* Stated goal
Can you switch every "Locate an element on the screen" in the items below to "Find an element in the screenshot" and leave everything else unchanged?

════

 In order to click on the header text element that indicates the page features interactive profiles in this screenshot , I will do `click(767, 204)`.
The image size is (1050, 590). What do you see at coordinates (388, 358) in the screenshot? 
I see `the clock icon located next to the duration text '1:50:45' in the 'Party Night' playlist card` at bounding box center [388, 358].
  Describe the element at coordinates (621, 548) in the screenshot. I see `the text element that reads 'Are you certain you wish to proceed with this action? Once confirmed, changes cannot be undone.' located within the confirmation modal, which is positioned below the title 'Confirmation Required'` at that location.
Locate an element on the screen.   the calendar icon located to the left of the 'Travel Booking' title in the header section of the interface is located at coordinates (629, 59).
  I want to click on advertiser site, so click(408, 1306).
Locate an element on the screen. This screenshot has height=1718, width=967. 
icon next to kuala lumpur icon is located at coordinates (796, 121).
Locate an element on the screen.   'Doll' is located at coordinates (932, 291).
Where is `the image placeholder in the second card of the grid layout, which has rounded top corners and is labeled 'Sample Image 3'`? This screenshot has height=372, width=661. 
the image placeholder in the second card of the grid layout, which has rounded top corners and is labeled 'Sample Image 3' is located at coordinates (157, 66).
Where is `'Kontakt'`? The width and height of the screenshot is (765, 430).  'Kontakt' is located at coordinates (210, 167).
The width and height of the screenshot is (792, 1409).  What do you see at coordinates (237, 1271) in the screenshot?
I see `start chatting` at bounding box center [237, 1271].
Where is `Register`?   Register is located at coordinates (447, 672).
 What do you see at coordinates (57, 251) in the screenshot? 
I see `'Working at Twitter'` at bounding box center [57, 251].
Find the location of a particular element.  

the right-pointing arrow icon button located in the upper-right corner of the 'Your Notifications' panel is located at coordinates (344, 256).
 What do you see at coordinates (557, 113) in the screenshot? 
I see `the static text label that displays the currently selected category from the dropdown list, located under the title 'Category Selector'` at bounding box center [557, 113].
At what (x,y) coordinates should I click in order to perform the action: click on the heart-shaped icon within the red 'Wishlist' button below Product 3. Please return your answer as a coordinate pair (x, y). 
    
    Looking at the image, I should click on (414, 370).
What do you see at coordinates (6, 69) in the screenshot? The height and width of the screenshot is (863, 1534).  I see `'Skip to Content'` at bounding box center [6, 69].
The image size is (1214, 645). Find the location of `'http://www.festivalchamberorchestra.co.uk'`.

════

* Task answer
 In order to click on the header text element that indicates the page features interactive profiles in this screenshot , I will do `click(767, 204)`.
The image size is (1050, 590). What do you see at coordinates (388, 358) in the screenshot? 
I see `the clock icon located next to the duration text '1:50:45' in the 'Party Night' playlist card` at bounding box center [388, 358].
  Describe the element at coordinates (621, 548) in the screenshot. I see `the text element that reads 'Are you certain you wish to proceed with this action? Once confirmed, changes cannot be undone.' located within the confirmation modal, which is positioned below the title 'Confirmation Required'` at that location.
Find an element in the screenshot.   the calendar icon located to the left of the 'Travel Booking' title in the header section of the interface is located at coordinates (629, 59).
  I want to click on advertiser site, so click(408, 1306).
Find an element in the screenshot. This screenshot has height=1718, width=967. 
icon next to kuala lumpur icon is located at coordinates (796, 121).
Find an element in the screenshot.   'Doll' is located at coordinates (932, 291).
Where is `the image placeholder in the second card of the grid layout, which has rounded top corners and is labeled 'Sample Image 3'`? This screenshot has height=372, width=661. 
the image placeholder in the second card of the grid layout, which has rounded top corners and is labeled 'Sample Image 3' is located at coordinates (157, 66).
Where is `'Kontakt'`? The width and height of the screenshot is (765, 430).  'Kontakt' is located at coordinates (210, 167).
The width and height of the screenshot is (792, 1409).  What do you see at coordinates (237, 1271) in the screenshot?
I see `start chatting` at bounding box center [237, 1271].
Where is `Register`?   Register is located at coordinates (447, 672).
 What do you see at coordinates (57, 251) in the screenshot? 
I see `'Working at Twitter'` at bounding box center [57, 251].
Find the location of a particular element.  

the right-pointing arrow icon button located in the upper-right corner of the 'Your Notifications' panel is located at coordinates (344, 256).
 What do you see at coordinates (557, 113) in the screenshot? 
I see `the static text label that displays the currently selected category from the dropdown list, located under the title 'Category Selector'` at bounding box center [557, 113].
At what (x,y) coordinates should I click in order to perform the action: click on the heart-shaped icon within the red 'Wishlist' button below Product 3. Please return your answer as a coordinate pair (x, y). 
    
    Looking at the image, I should click on (414, 370).
What do you see at coordinates (6, 69) in the screenshot? The height and width of the screenshot is (863, 1534).  I see `'Skip to Content'` at bounding box center [6, 69].
The image size is (1214, 645). Find the location of `'http://www.festivalchamberorchestra.co.uk'`.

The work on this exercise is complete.